A retenção sempre desempenhou um papel importante na Bionic Learning Network. Pois, muitas vezes, a própria natureza oferece impulsos incríveis para novas abordagens de solução em aplicações industriais. Nos trabalhos de pesquisa interdisciplinares da rede, já foram desenvolvidas inúmeras aplicações de retenção biônica, a partir das quais dois conceitos se transformaram em produtos fabricados em série.
Garra de formas adaptativa DHEF: adaptável como a língua de um camaleão
A garra de formas adaptativa DHEF é um aprimoramento da FlexShapeGripper. Seu princípio de funcionamento é baseado na língua do camaleão. Para capturar a presa, o réptil lança sua língua como um elástico de borracha. Antes de alcançar o inseto, a parte central da ponta da língua se retrai e as margens continuam a se estender para a frente. Desse modo, a língua se adapta à forma e ao tamanho da presa, envolvendo-a firmemente.
O elemento central da garra é uma capa de silicone provida de uma leve sobrepressão que, inspirada na língua do camaleão, envolve o objeto de forma flexível e firme, prendendo-o com segurança. Também é possível capturar diversos objetos como parafusos colocados em uma bandeja, por exemplo, por meio de um controle adaptado com válvulas proporcionais.
Dedo adaptativo DHAS: inspirado nas barbatanas dos peixes
O dedo adaptativo DHAS é baseado no incrível comportamento da barbatana da cauda dos peixes. Pressionada lateralmente, a barbatana, em vez de se dobrar, curva-se em torno do ponto de pressão. Os desenvolvedores implementaram tecnicamente o chamado FinRay Effect® com ajuda de duas fitas de poliuretano flexíveis unidas entre si por barras intermediárias.

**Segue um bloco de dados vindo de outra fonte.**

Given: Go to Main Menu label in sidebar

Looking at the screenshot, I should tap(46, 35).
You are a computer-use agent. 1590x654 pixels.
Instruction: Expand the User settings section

Seja em arranjo paralelo ou centralizado: ao efetuarem a retenção, os dedos robustos e flexíveis se adaptam facilmente ao contorno da peça de trabalho. Isso permite a captura suave e firme de objetos sensíveis com superfícies irregulares. O DHAS já está sendo utilizado na indústria alimentícia, por exemplo, na classificação de frutas e legumes.